Editor’s note: Ten years ago, WIRED contributing editor Joshua Davis wrote a story about four high school students in Phoenix, Arizona—three of them undocumented immigrants from Mexico—beating MIT in an underwater robot competition. That story, La Vida Robot, has a new chapter: Spare Parts, starring George Lopez and Carlos PenaVega, opens in January, and Davis is publishing abook by the same title updating the kids’ story. To mark that occasion, WIRED is republishing his original story.
The winter rain makes a mess of West Phoenix. It turns dirt yards into mud and forms reefs of garbage in the streets. Junk food wrappers, diapers, and Spanish-language porn are swept into the gutters. On West Roosevelt Avenue, security guards, two squad cars, and a handful of cops watch teenagers file into the local high school. A sign reads: Carl Hayden Community High School: The Pride’s Inside.

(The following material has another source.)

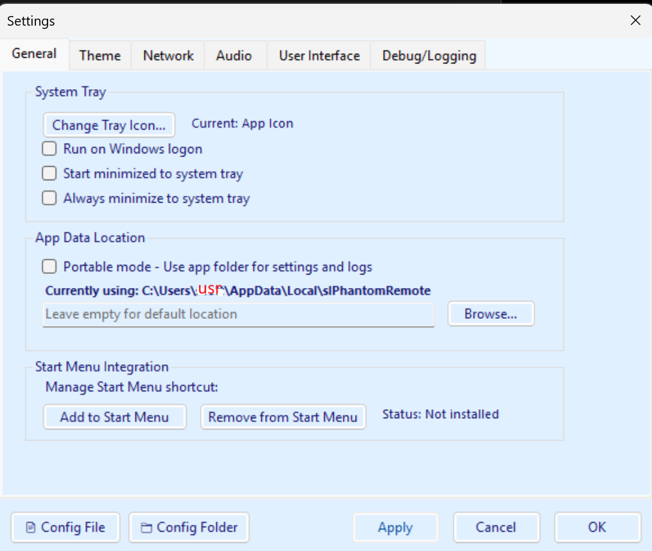Confirm settings with OK
This screenshot has height=551, width=652.
597,527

There certainly isn’t a lot of pride on the outside. The school buildings are mostly drab, late ’50s-era boxes. The front lawn is nothing but brown scrub and patches of dirt. The class photos beside the principal’s office tell the story of the past four decades. In 1965, the students were nearly all white, wearing blazers, ties, and long skirts. Now the school is 92 percent Hispanic. Drooping, baggy jeans and XXXL hoodies are the norm.
The school PA system crackles, and an upbeat female voice fills the bustling linoleum-lined hallways. “Anger management class will begin in five minutes,” says the voice from the administration building. “All referrals must report immediately.”